RME Telnet authentication failed

jromanov · ‎07-13-2006

I have the following abnormal bahaviour of RME (LMS 2.5.1).

After discovering and adding devices to DCR, I defined telnet community for each device (I add the user "cwuser" at the ACS and each device use ACS primary authentication). When I try to fetch startup, running and vlan.dat files from the devices, there is the tlenet authentication failure and RME switches from telnet to TFTP protocol for fetching startup and runnibg. But it cannot fetch the vlan.dat using TFTP (???).

The question is: why there is telnet authentication failure? If I try telnet from the command line of this server (or from Device Center), it successe!

This situation invokes some devices, and others (with the same configuration) is ok..

Ihad this problem twice with different customers.

miheg · ‎07-13-2006

I have not yet intergrated Ciscoworks and ACS. ACS is just used to authenticate at our clients.

Until now whenever I, using the telnet from the ciscoworks server, could log on to a device, ciscoworks could also.

Have you tried the credetial verification report?

Cheers,

Michel

jromanov · ‎07-13-2006

Yes, I tried! The credentials varification is OK!

When I trid ro fetch configs first time, the authentication was really failed because of ACS was down. But after ACS is OK, the situation was not corrected.

P.S. In this situation CW and ACS are not integrated! Only Network devices use ACS when LMS telnetting to them.

miheg · ‎07-13-2006

Have you tried yourself from the ciscoworks server with the cwuser?

Maybe there is a restriction stopping this server from accessing the device?

Cheers,

jromanov · ‎07-13-2006

Yes, I tried. IT was OK from the cmd.

Well, then I have additional questions:

1. Is the logging of it exists? (what protocols were used by RME... what credentials was sent...)?

2. In LMS 2.2 I could define local credentials and remote (ACS) and the remote authentication tried first... Could I do it in LMS 2.5? I saw only the primary credential fields...

Thanks a lot!

miheg · ‎07-13-2006

strange indeed,

I don't think you will find a logging with the actual password that was sent.

But if you go \CSCOpx\files\rme\jobs\ArchiveMgmt\

and then into the directory of your job you will find logfiles.

Under Admin System -> Preferences -> loglevels you can increase debuging

And about the protocols, if you go to:

RME -> Admin -> Config Mgmt -> Transport Settings

You see the protocols he will use in the order he should use them.

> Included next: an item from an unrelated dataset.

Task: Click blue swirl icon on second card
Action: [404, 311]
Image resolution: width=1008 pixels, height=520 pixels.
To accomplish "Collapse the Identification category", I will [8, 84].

I don't know what you mean with local and remote credetails.

I have little and mostly bad experience with LMS 2.2.

Cheers

Michel

jromanov · ‎07-13-2006

Thanks!

About protocols. Yes, I did it. The first time I had this problem, I just added the SSH protocol to telnet. And the problem was resolved (but not clear about the cause of it). Last time the soft didn't support SSH :(

What is Local and remote credentials...

For example. Each devise use ACS authentication (user cwuser) for line access. And each device has local account (localuser) in the local database (configured "aaa authentication ... tacacs local). In LMS 2.2 we could define user "cwuser" and the secondary user "localuser". Than LMS try to log into device using "cwuser". But if the ACS in not accessable by device, than LMS use secondary "localuser" which is in the local device database.

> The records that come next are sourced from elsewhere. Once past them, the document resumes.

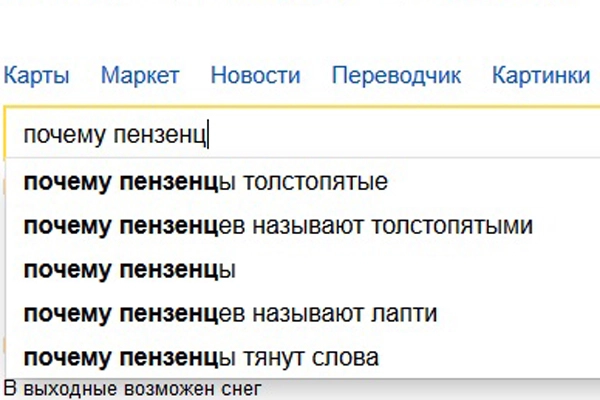Pick the short suggestion 'почему пензенцы'

(x=129, y=270)
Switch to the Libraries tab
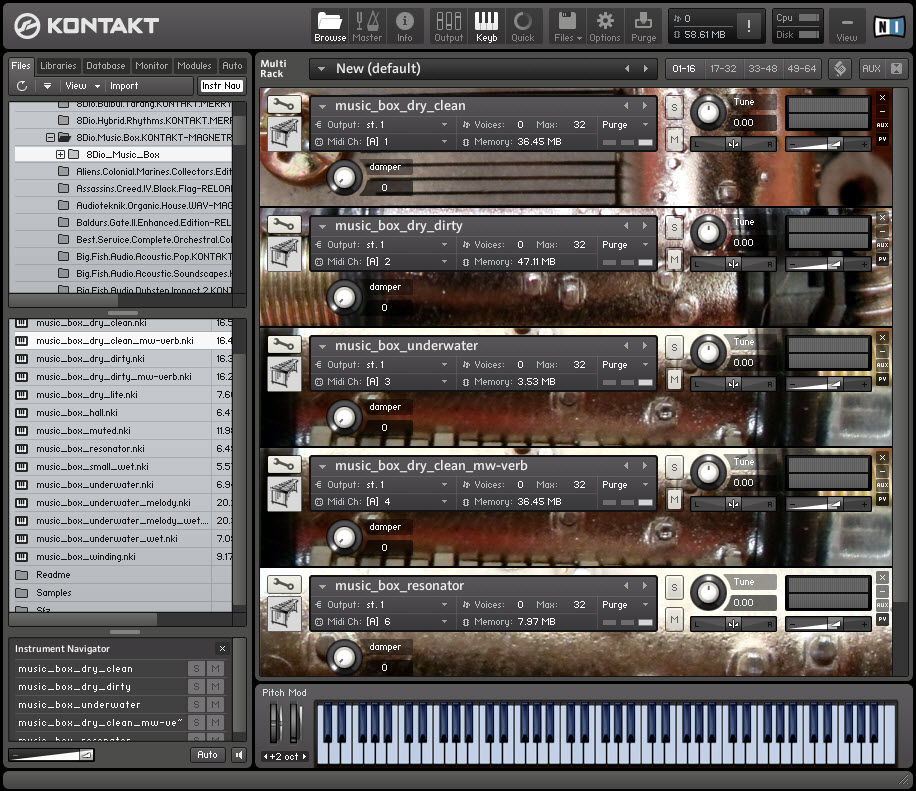Screen dimensions: 916x791 tap(58, 66)
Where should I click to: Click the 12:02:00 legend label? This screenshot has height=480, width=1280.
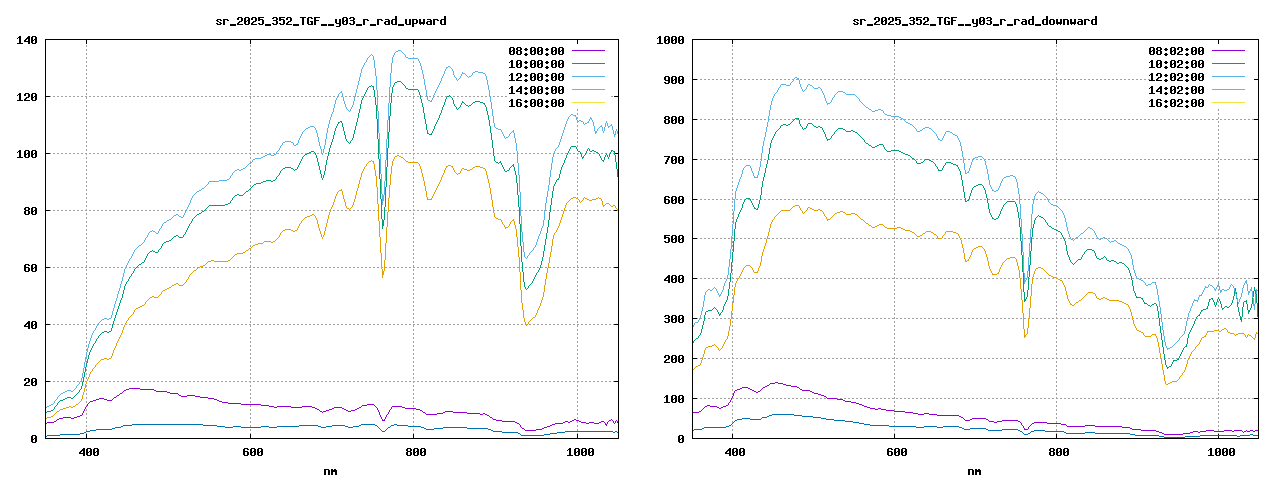(1176, 77)
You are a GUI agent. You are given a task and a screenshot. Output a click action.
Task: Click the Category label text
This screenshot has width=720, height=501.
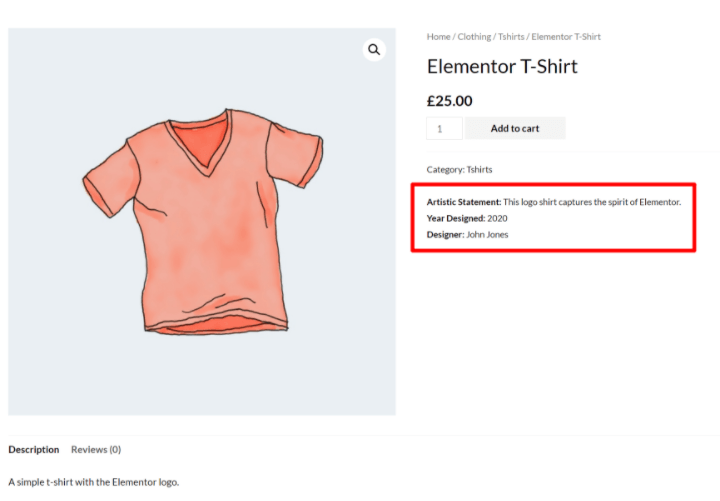(445, 169)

In LMS 2.5... If we define in credentials field username defined at the ACS. And the ACS will be down. CW LMS will not be able to log in to device! (user "cwuser" is absent in lcoal database. "localuser" present insted!).

Joe Clarke · ‎07-13-2006

Correct on the last point. LMS 2.5 does not currently support backup or fallback credentials. Work is being done to fix this, and it should be available in LMS 3.0 due out next year. In order for this scenario to work currently, both the ACS and the local databases need to agree at least in terms of the user CiscoWorks is using to log into the device.